▶ **FRAGMENTO DEL TEXTO**:
========================

Chile vive una crisis de violencia en las escuelas que no se puede negar. Cada semana se reportan nuevos hechos: entre estudiantes, contra profesores, entre apoderados. La respuesta más común es automática: más leyes, más sanciones, más énfasis en salud mental, más control. Esa respuesta no solo es insuficiente, es peligrosa.
La escuela chilena, como ocurre también en otros sistemas educativos, opera bajo una lógica de gestión individual del conflicto, ya advertida hace varios años. Cada situación compleja se trata como un “caso”: un estudiante disruptivo, sin habilidades socioemocionales; una familia negligente; un profesor sin tiempo. Y lo que se sale del marco esperado se deriva, se excluye: al PIE, al psicólogo, al centro de salud mental, a otro curso, a la casa. Como si el conflicto fuera una patología, una falla individual.
La escuela no se pregunta qué condiciones producen el malestar. ¿Y si se cambia el foco hacia lo micro? ¿Hacia lo que ocurre en la escuela en específico?

========================

▶ **PROBLEMAS POR RESOLVER**:
1. Pasa al inglés esta oración del texto sobre la violencia escolar: "La escuela no se pregunta qué condiciones producen el malestar."
2. Copia tal cual el trozo del texto sobre la violencia escolar que empieza con "La escuela no" y sigue hasta "escuela en específico?".
3. Sigue escribiendo el texto sobre la violencia escolar a partir de su última oración.

========================

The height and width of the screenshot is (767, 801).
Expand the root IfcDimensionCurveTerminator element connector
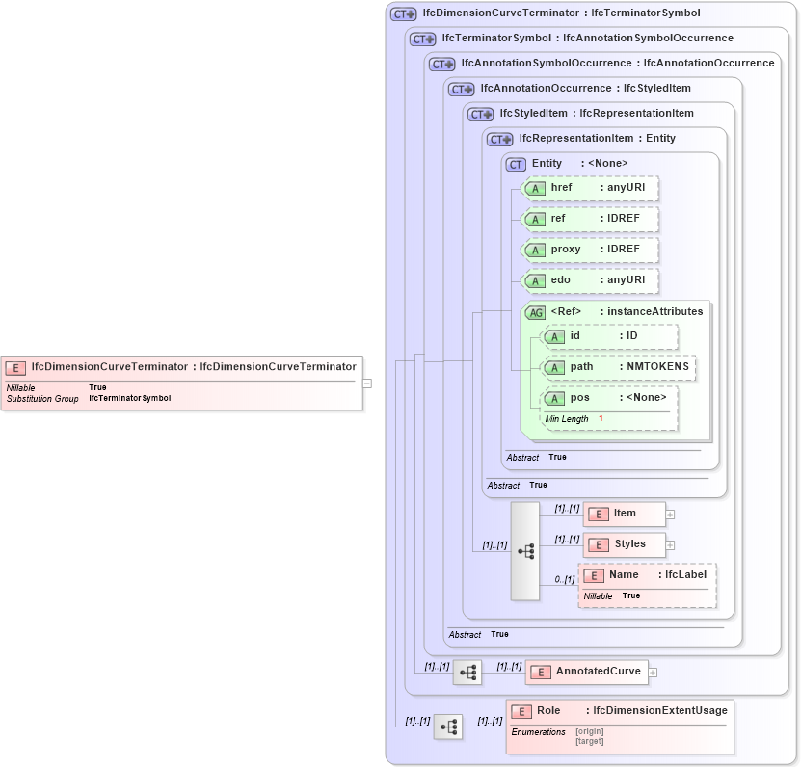[369, 383]
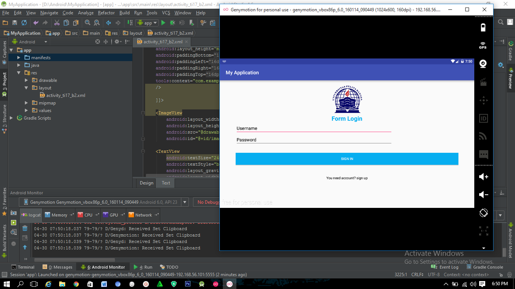This screenshot has width=515, height=289.
Task: Increase emulator volume in Genymotion sidebar
Action: [483, 177]
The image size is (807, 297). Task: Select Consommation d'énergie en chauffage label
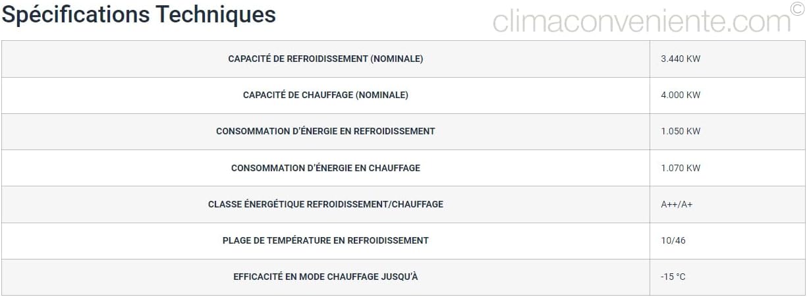click(325, 168)
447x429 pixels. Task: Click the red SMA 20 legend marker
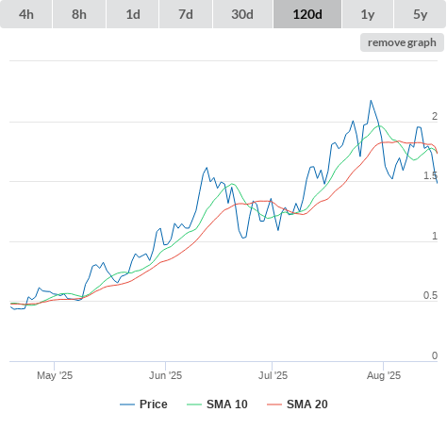coord(274,404)
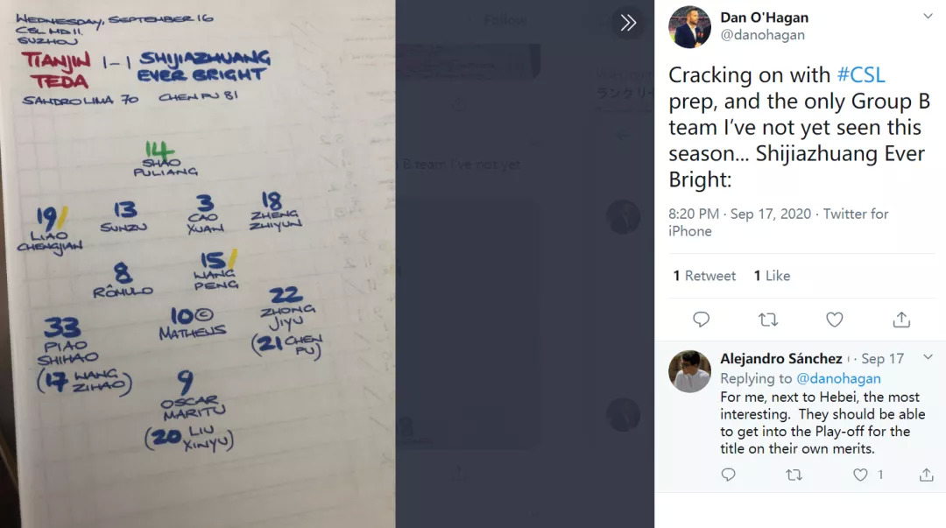Retweet Alejandro Sánchez's reply
This screenshot has width=946, height=528.
pyautogui.click(x=794, y=475)
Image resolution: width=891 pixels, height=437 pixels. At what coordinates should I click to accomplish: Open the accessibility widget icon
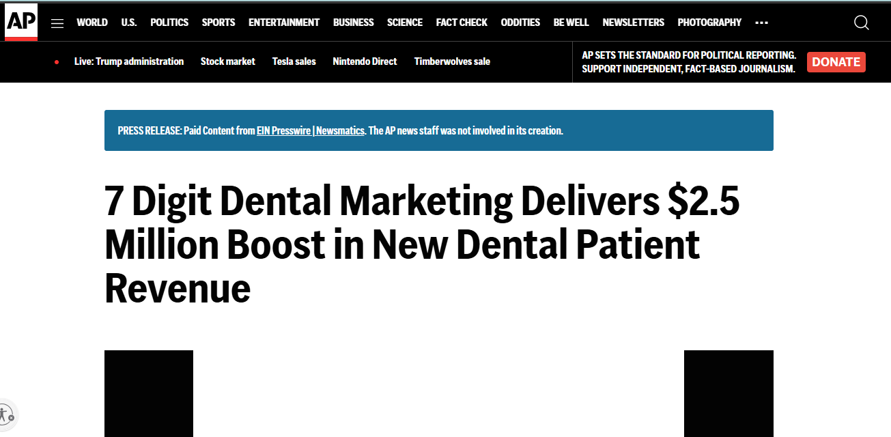click(5, 414)
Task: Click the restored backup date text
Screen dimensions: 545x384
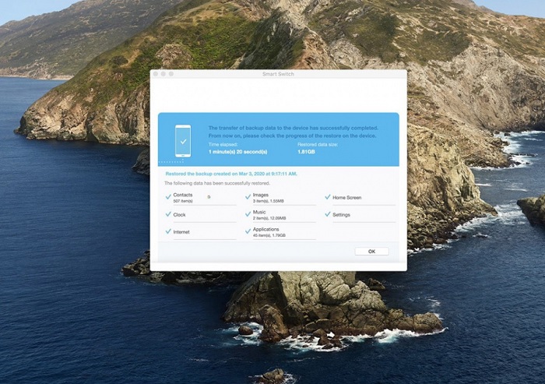Action: tap(231, 174)
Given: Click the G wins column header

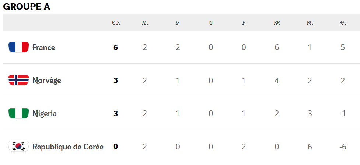Looking at the screenshot, I should coord(178,23).
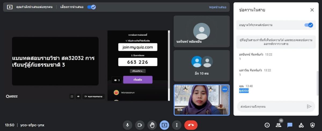Open host controls shield icon
The image size is (322, 131).
point(313,125)
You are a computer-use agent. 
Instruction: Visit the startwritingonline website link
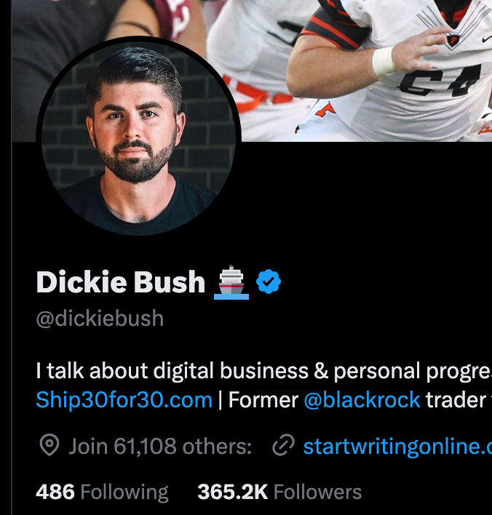[x=397, y=446]
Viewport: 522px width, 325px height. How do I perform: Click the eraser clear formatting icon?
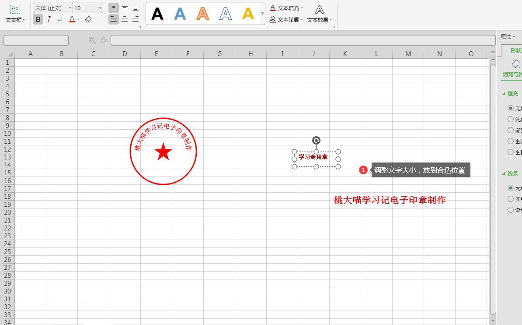point(88,19)
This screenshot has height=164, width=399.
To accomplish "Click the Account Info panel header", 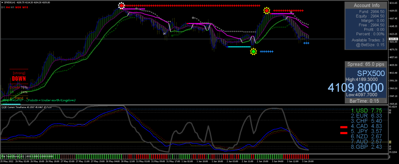I will [x=366, y=5].
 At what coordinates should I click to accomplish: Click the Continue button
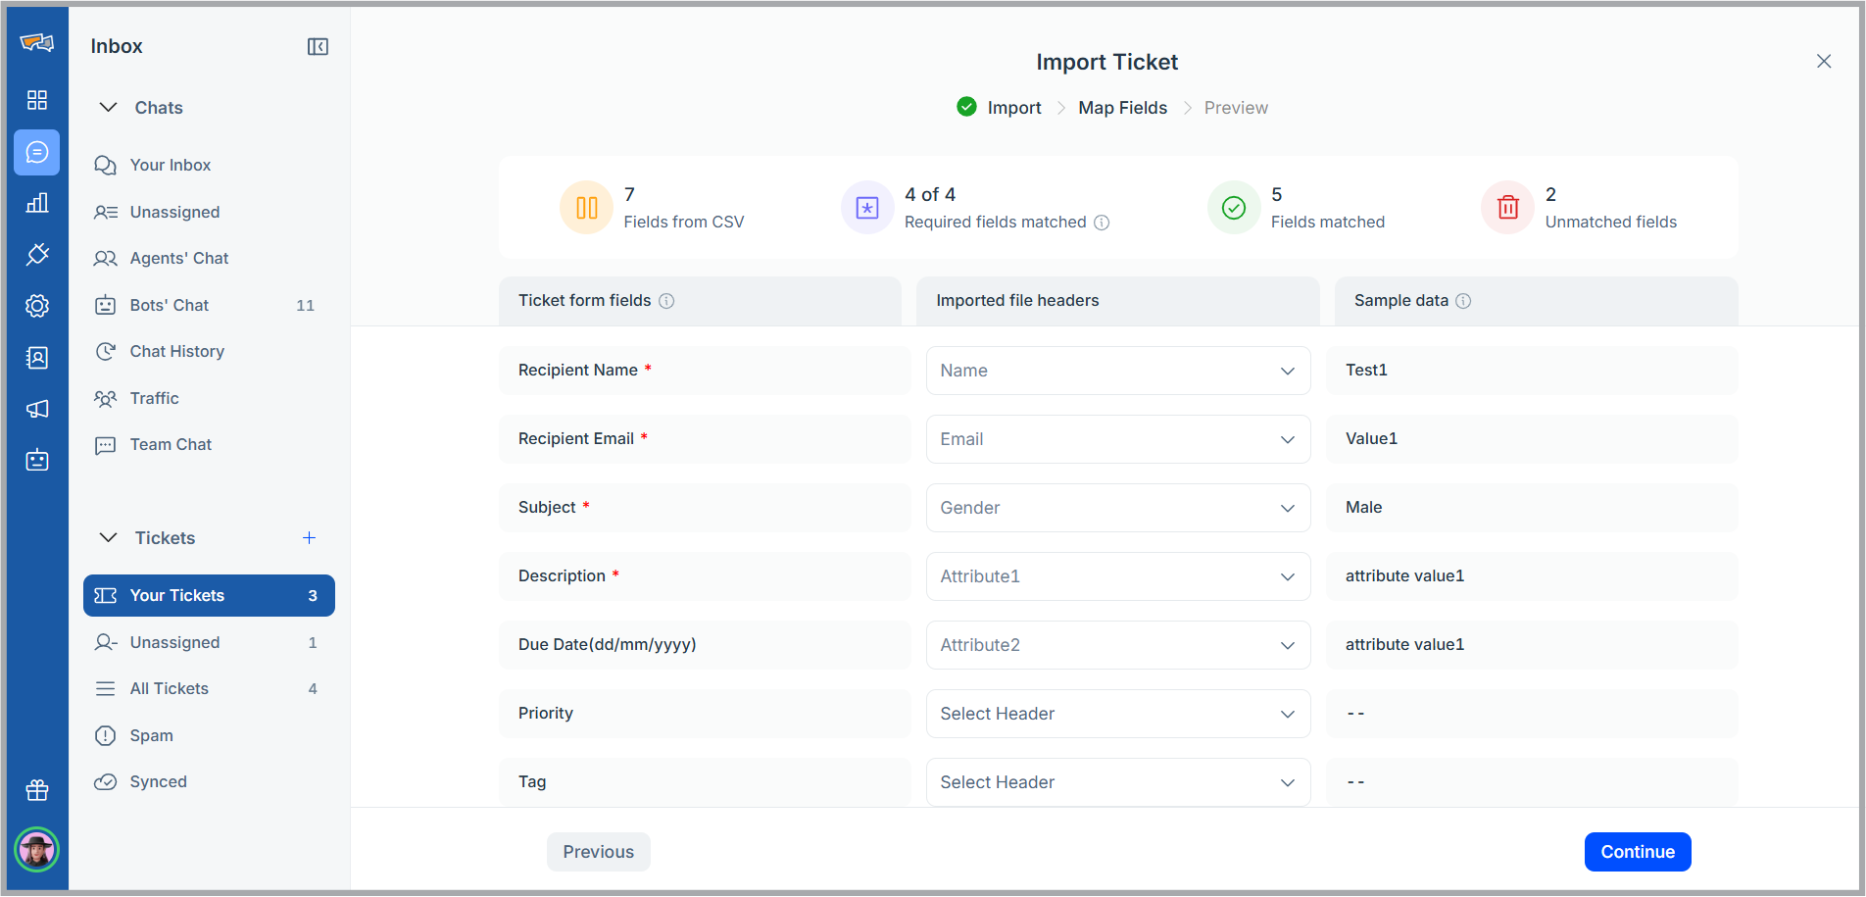point(1638,852)
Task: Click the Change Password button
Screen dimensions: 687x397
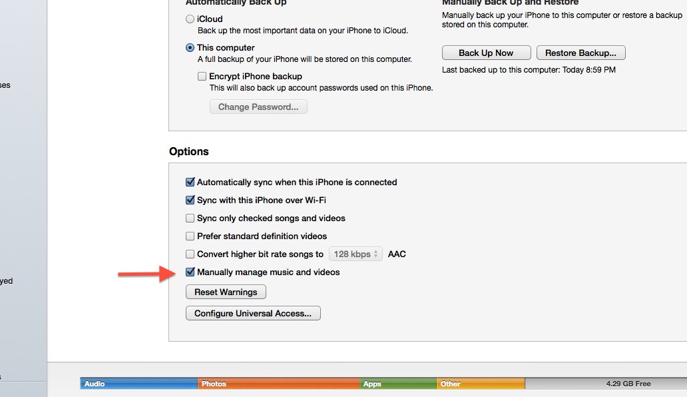Action: [x=258, y=107]
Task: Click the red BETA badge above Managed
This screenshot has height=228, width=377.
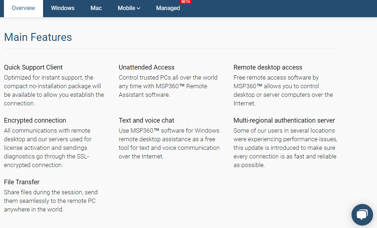Action: [x=186, y=2]
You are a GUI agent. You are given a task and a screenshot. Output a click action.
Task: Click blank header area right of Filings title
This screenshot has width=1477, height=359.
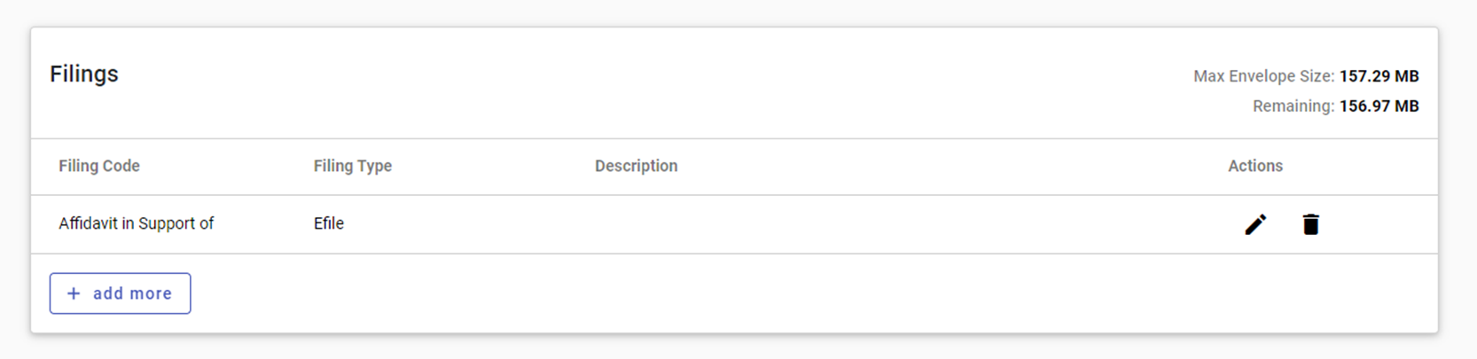click(621, 80)
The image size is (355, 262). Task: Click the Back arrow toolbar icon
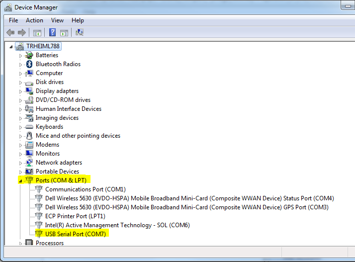[10, 33]
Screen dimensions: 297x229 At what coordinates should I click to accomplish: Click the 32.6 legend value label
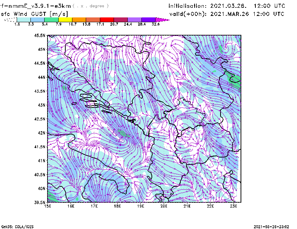pyautogui.click(x=156, y=24)
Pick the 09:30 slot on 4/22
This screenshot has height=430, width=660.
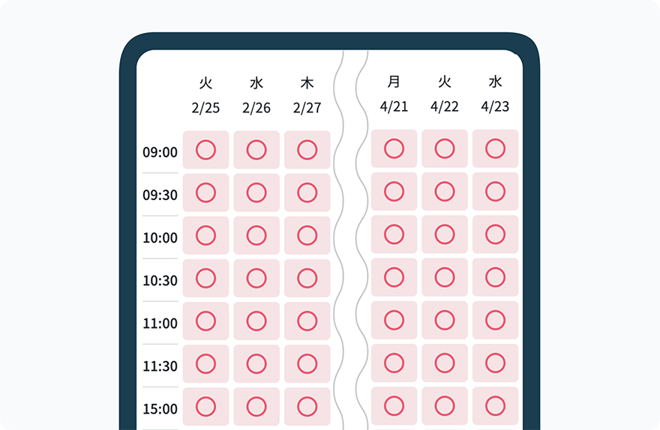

========================

▶ **RESPUESTAS A LOS PROBLEMAS**:
1. The school does not ask itself what conditions produce the unease.

2.
La escuela no se pregunta qué condiciones producen el malestar. ¿Y si se cambia el foco hacia lo micro? ¿Hacia lo que ocurre en la escuela en específico?

3.
Ya se sabe que las acciones escolares tienen un objetivo muy claro: contener lo más rápido posible y sin mayores barreras, con el fin de silenciar el conflicto, impidiendo su comprensión y el diálogo. Hay miedo, pero lo más grave es que la masificación de la exclusión de las problemáticas de "convivencia" hacia otros profesionales, dentro o fuera del establecimiento, no ha resuelto la violencia. Ni siquiera los grandes planes nacionales de convivencia escolar, vigentes hace más de dos décadas, han logrado contenerla: se han convertido en letra muerta. La violencia no desaparece, se desplaza, se fragmenta, se burocratiza. ¿Y cómo manejamos entonces la violencia?
El conflicto no es una excepción, es parte de la vida escolar. Más aún, es una expresión de relaciones de poder, desigualdad y tensiones. No se resuelve con más castigos ni con más capacitaciones técnicas: se aborda políticamente. Se trabaja desde la micropolítica, esa red intensa de relaciones, negociaciones, disputas y estrategias que configuran la vida cotidiana en una escuela. Allí se decide qué se considera violencia, qué se calla, qué se tolera y qué se sanciona. Allí se visibiliza quién tiene poder y quién queda fuera del cuidado y su abordaje. Una escuela no se construye solo sobre reglamentos, protocolos o derivaciones. Aunque necesarios, son insuficientes. Se construye sobre vínculos, conversación y corresponsabilidad.
¿Qué hacer entonces?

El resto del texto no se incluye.